Il arrive que l’historien découvre inopinément beaucoup de ce qu’il cherche lorsqu’il sort de sa chambre et regarde autour de lui. J’en fis l’expérience au cours de ces tournées. J’aime les églises romanes du Clunysois. Je me souviens d’une fin d’après-midi où j’entrai dans celle, tout étroite et simple, de Taizé.

Dans le chœur, quatre hommes en tunique bleu sombre psalmodiaient. Lorsqu’ils se turent, je les rejoignis, nous échangeâmes quelques mots. Celui qui paraissait les diriger m’expliqua que, de religion réformée, ils étaient venus depuis la Suisse, dans l’intention de renouer avec l’esprit de Cluny. Prenant congé, je tendis la main. Mon interlocuteur jugea, je pense, qu’il n’était pas de sa dignité de donner la sienne à un laïc, à cet individu très jeune, vêtu à la campagnarde; il la retint, la fourra dans sa manche. Je fus touché par ce geste, et si profondément que la scène n’est pas sortie de ma mémoire.

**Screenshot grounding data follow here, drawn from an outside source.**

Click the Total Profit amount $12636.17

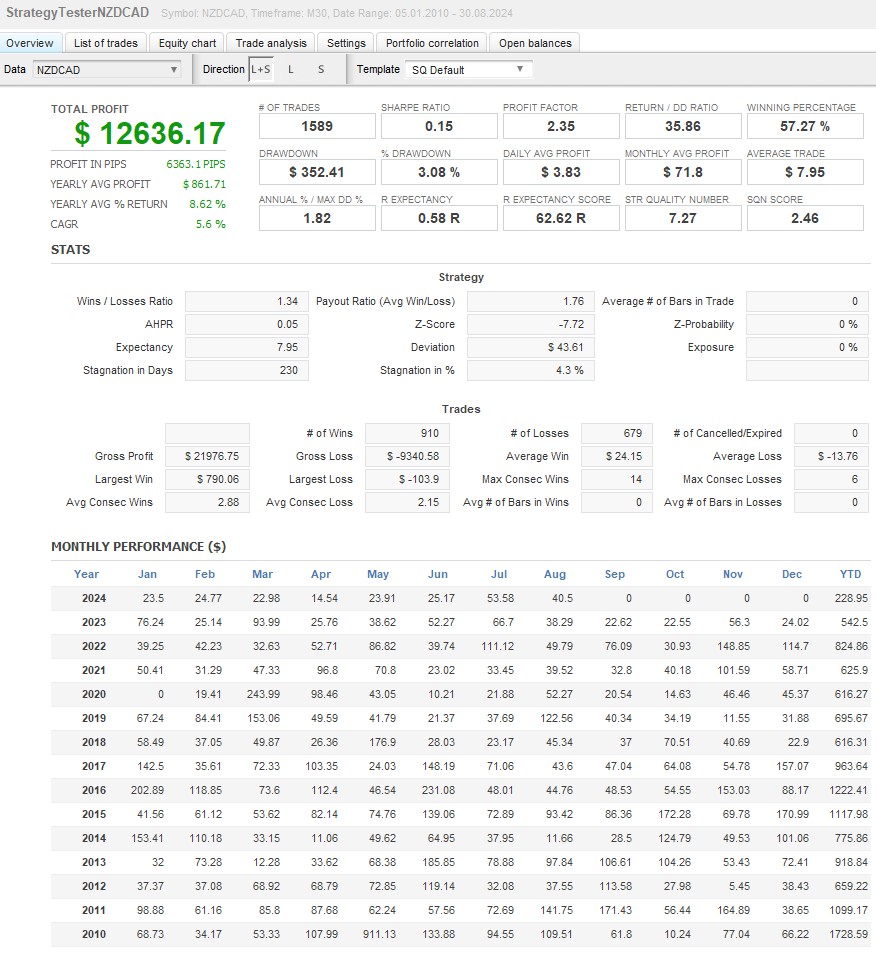point(150,133)
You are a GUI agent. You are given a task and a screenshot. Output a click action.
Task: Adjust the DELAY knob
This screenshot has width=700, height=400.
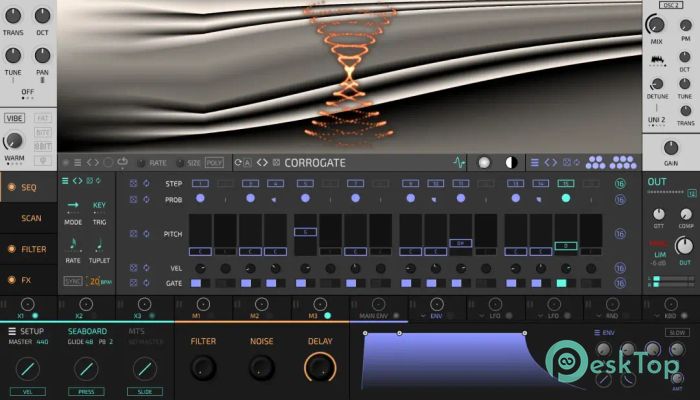[320, 369]
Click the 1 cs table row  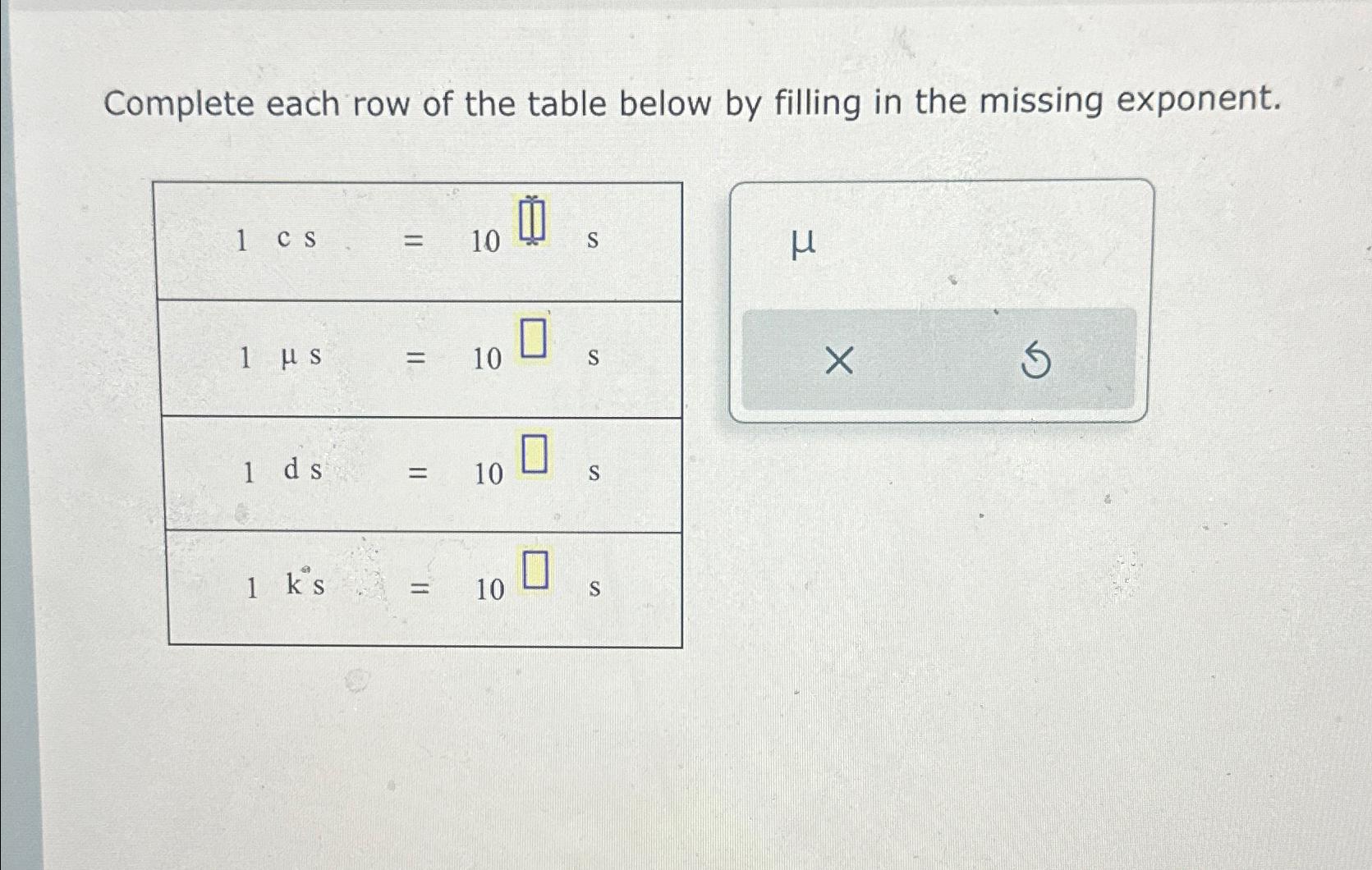point(423,242)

Là, d’un coup, tout devint clair. Je compris ce qu’avait été l’esprit de Cluny, ce qu’il avait représenté au XIe siècle en ce pays, de quel poids avait dû peser, étayée par une conception strictement hiérarchique de l’univers entier, la volonté de tenir son rang, à tous les degrés de l’édifice social, et je devinais à quelle distance, je ne dis pas des croquants qui cultivaient leur domaine, mais des chevaliers, des seigneurs même, leurs voisins, s’étaient tenus dans leur orgueil, du haut de leur paternalisme arrogant, et convaincus de planer à proximité des anges, les moines de ce temps, maîtres du salut par les prières qu’ils décidaient de chanter en faveur de tel ou tel défunt et dont, de surcroît, la puissance temporelle écrasait une large part de la contrée.

Georges Duby, L’Histoire continuel (p. 50-51).
Chapitre ‘Le traitement’ = période après-guerre. Recherche pour son Thèse de Doctorat: La Société aux XIe et XIIe siècles dans la région mâconnaise (publié en1953)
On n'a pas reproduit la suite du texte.